* [EXTRACT]:

So imagine a table with just two columns id that is INT, and a document field that is BLOB (will allow us to use various formats like msgpack, or cPickle rather than only JSON); storage part is breeze. Your dictionary or document can simply be serialized (in whatever format you choose) and simply inserted into table as row, so your statement:

collection.insert({'foo': 'bar', 'say': True}) 

will be effectively translate into (assuming I am dumping into JSON):

sqlite_cursor.execute('INSERT INTO doc_table(document) VALUES(?)',
                      (buffer(json.dumps({'foo': 'bar', 'say': True})),) 
)

Pretty straight right? But now since you have stored everything as plain BLOB, SQLite has no idea how to look into field if you ask something like:

collection.find({'say': True}) #All documents with say = True

But we can use custom functions here to do that job for us. Look closely at problem and you see the SQLite3 doesn’t know how to parse your JSON and match the fields of JSON, but we can ask SQLite3 to invoke our function that in turn can do the comparison for SQLite. So imagine SQL statement:

SELECT * FROM doc_table WHERE json_matches(document, "{'say':true}");

Now we can implement the compare_match function in python, that can actually do the comparison and return True or False according to if we want the current (passed as parameter) document to be part of result set or not. Let’s have a quick look at a very simpler version of this registered function:

def doc_matches(self, doc, query):
  try:
    q = json.loads(query)

* [GIVEN MATERIAL]:
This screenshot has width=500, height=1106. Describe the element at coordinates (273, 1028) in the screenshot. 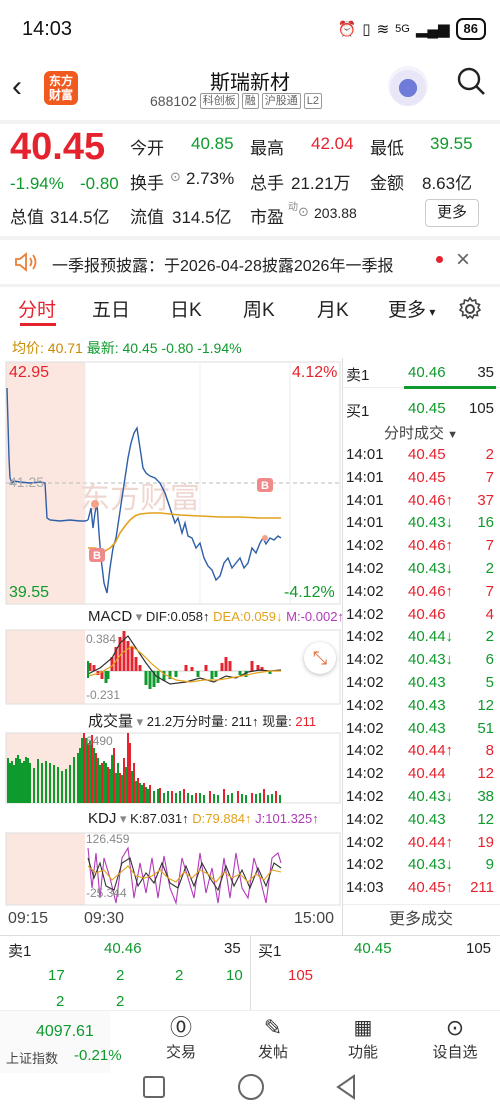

* [TASK]:
In the text on storing documents in SQLite, which two columns does the imagined table have, and what is each column's type? Answer using only the text, not the listing.

* [ANSWER TO THE PROBLEM]:
An id column of type INT and a document column of type BLOB.